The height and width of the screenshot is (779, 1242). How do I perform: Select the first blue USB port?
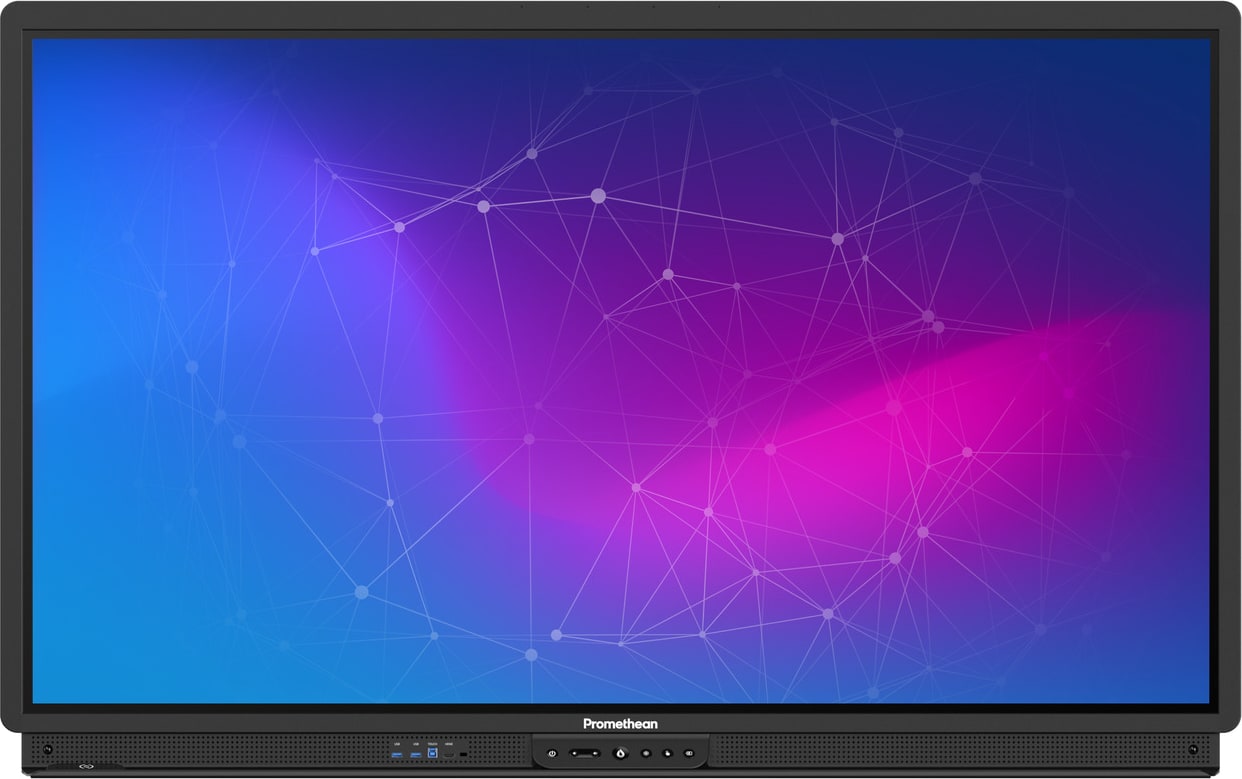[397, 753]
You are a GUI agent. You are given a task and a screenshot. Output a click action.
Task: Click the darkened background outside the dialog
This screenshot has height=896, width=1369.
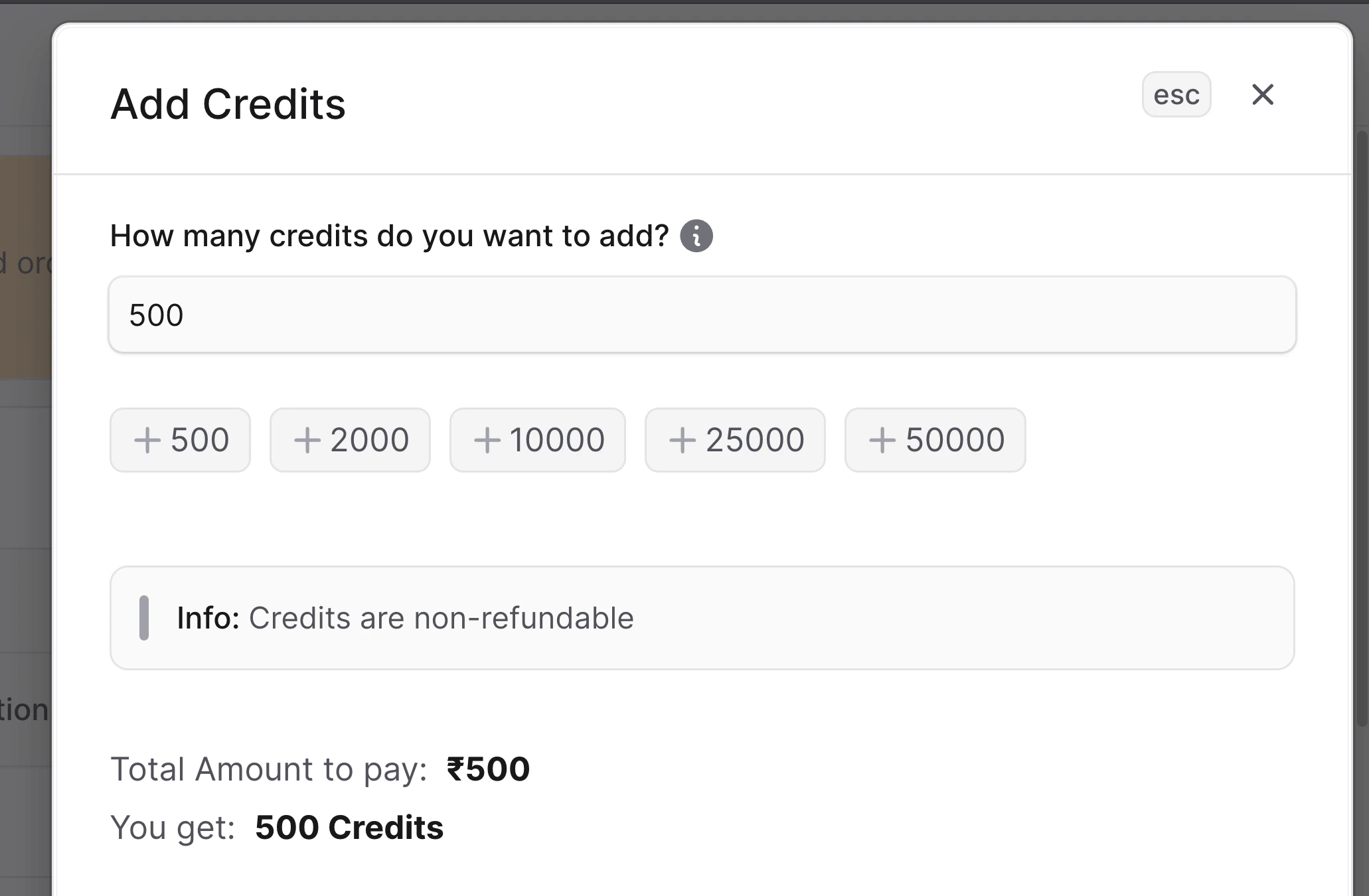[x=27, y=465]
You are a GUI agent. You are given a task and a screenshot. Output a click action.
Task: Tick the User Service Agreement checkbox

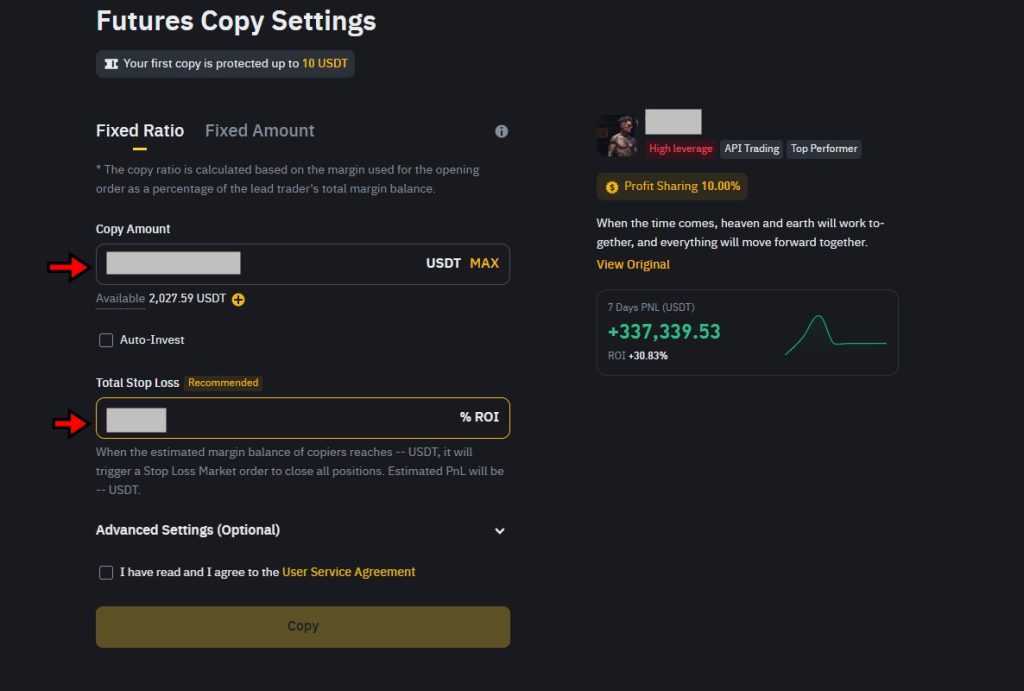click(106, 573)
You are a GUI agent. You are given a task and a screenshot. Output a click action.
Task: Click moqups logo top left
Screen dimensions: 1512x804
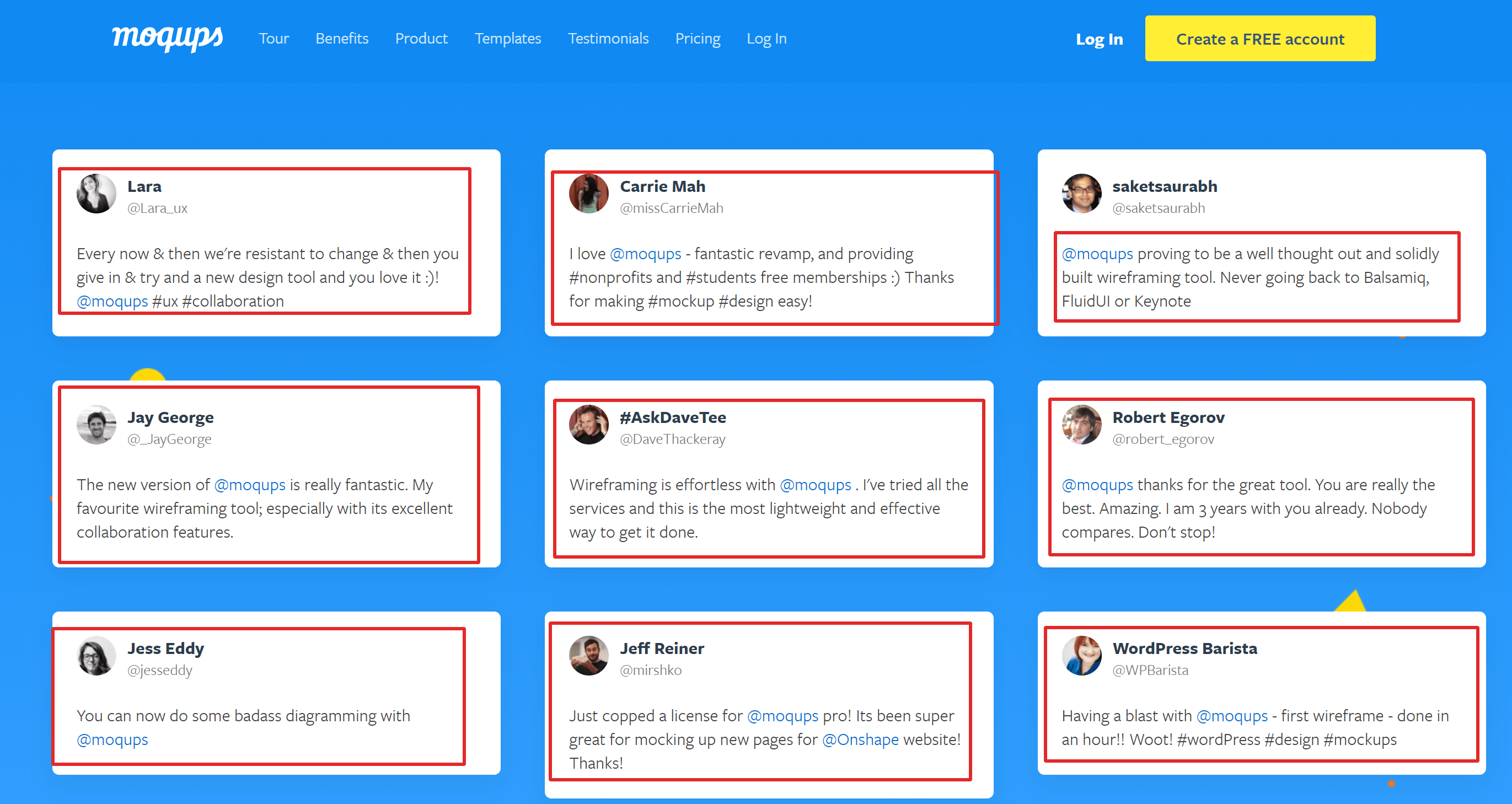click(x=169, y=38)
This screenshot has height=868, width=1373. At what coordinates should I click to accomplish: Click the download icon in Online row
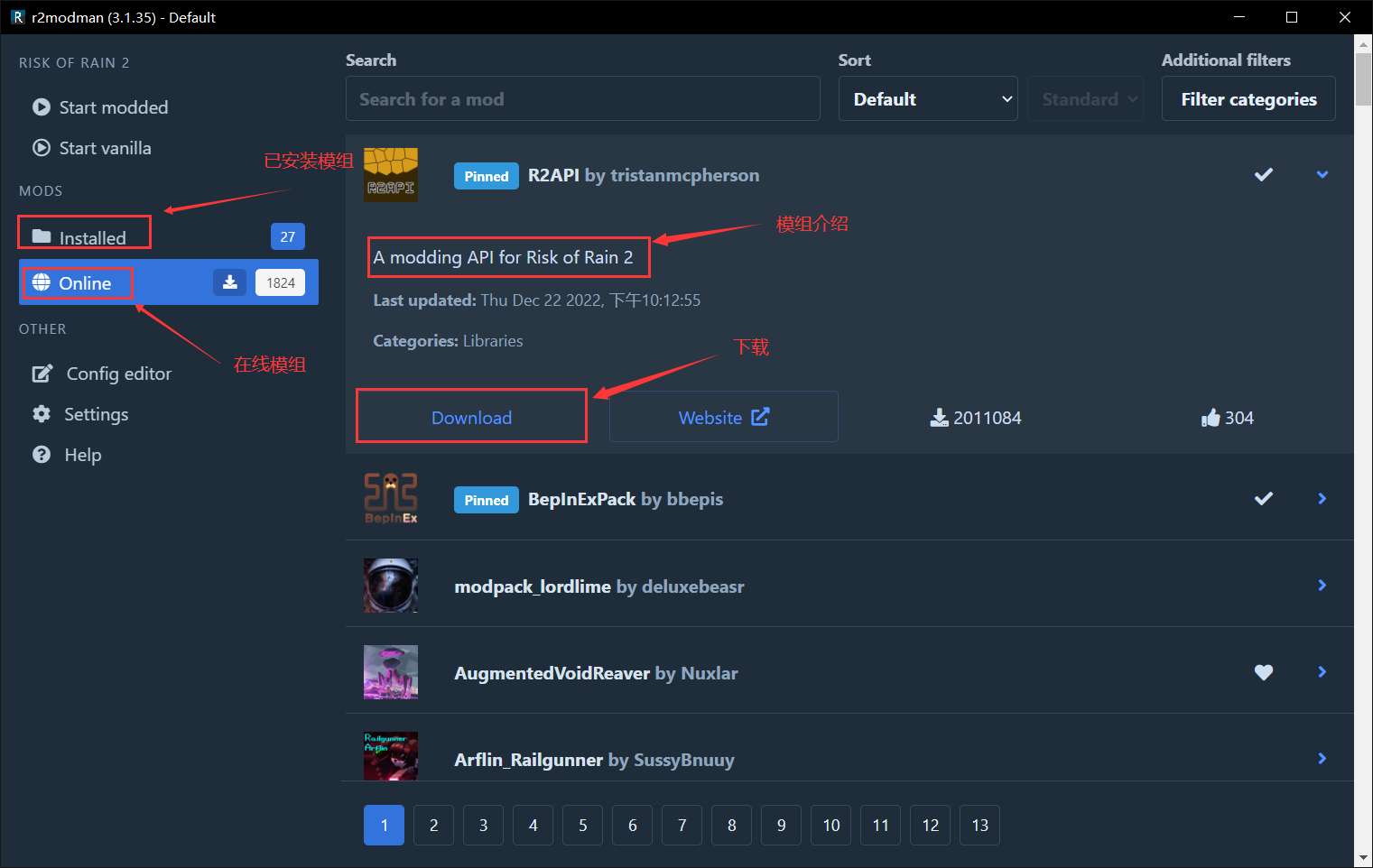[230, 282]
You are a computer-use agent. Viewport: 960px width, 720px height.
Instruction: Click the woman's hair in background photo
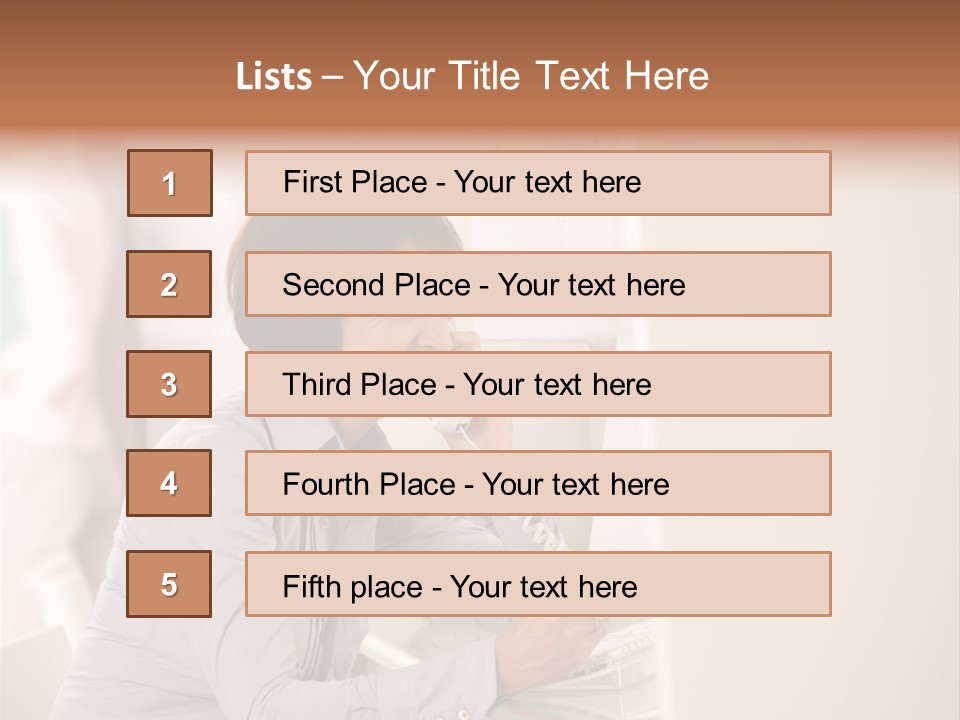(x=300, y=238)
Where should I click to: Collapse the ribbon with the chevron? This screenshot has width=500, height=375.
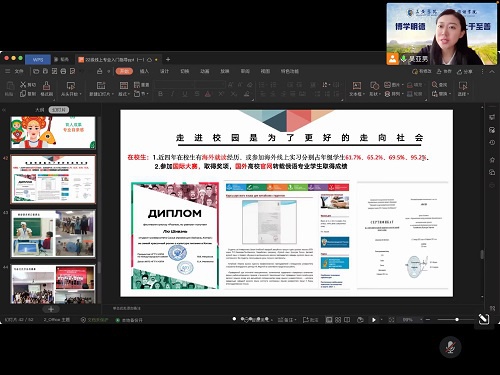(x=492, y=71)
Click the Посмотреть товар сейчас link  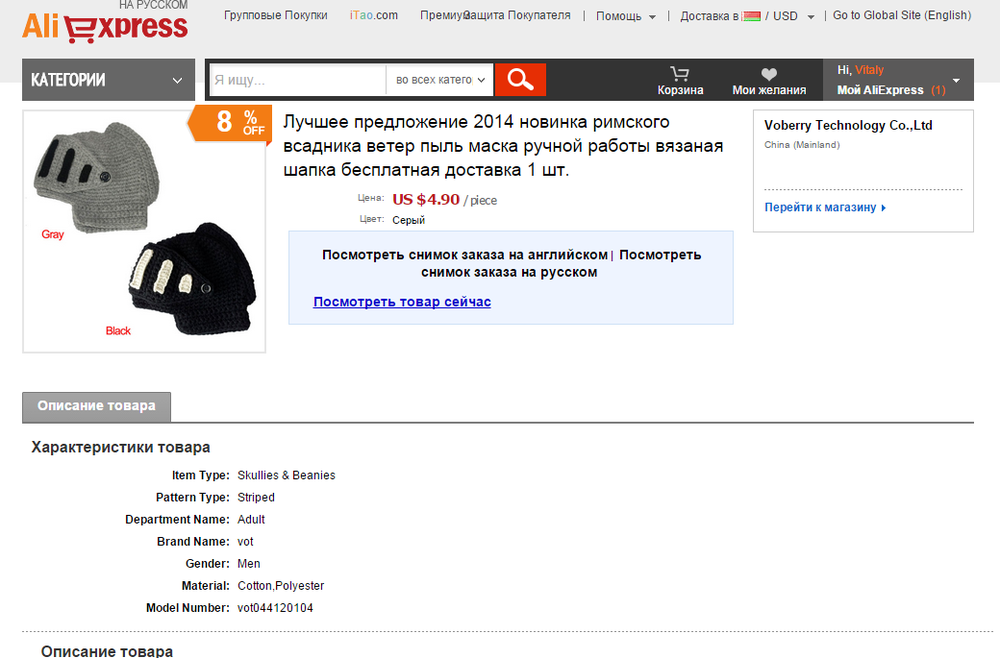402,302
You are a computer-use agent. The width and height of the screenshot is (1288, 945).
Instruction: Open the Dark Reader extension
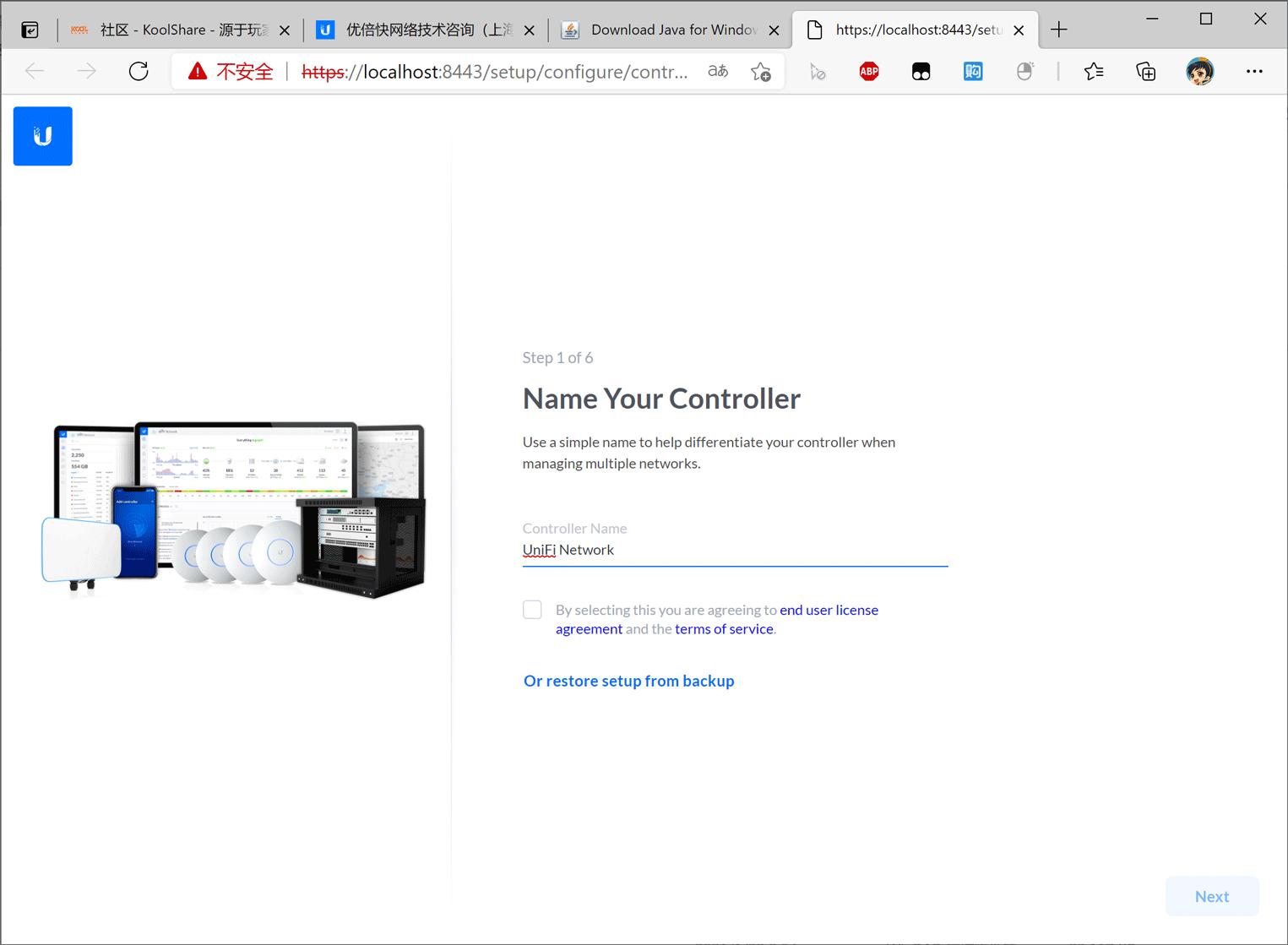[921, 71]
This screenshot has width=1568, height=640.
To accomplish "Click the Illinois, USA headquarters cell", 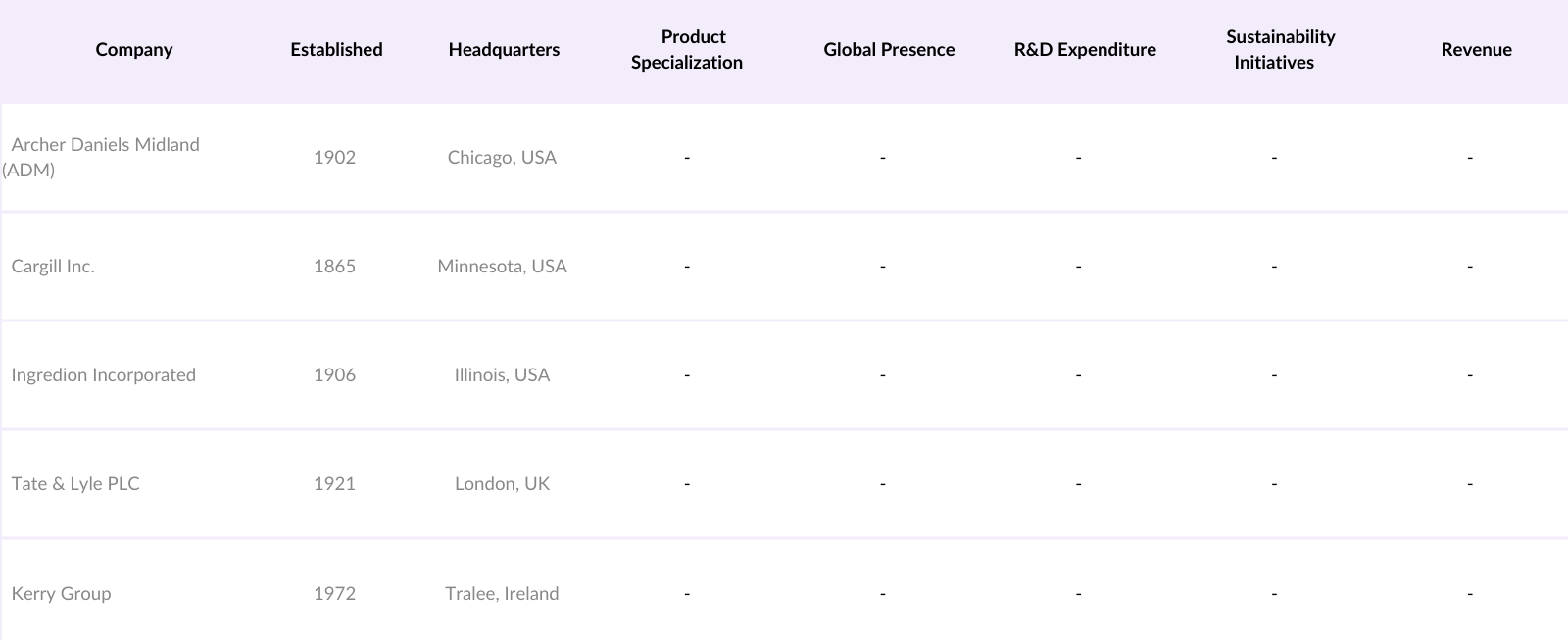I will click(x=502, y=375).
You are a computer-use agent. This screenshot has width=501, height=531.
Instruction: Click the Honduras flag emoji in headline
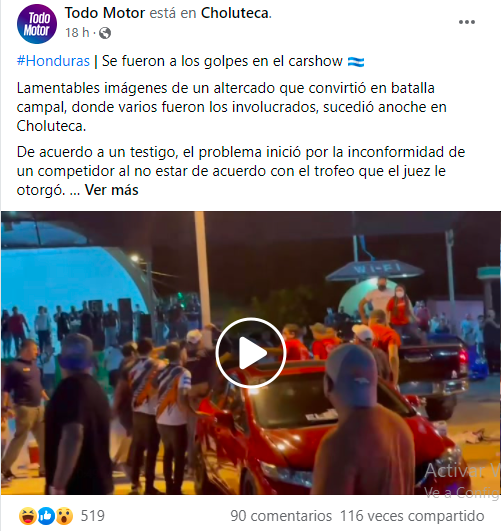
▬▬▬▬▬▬
Work to complete: Only the lines from the one containing "You are a computer-use agent. This" through the last line of the data above, both included, belong in the reply, each restated exactly and without pictures.

Written answer:
You are a computer-use agent. This screenshot has width=501, height=531.
Instruction: Click the Honduras flag emoji in headline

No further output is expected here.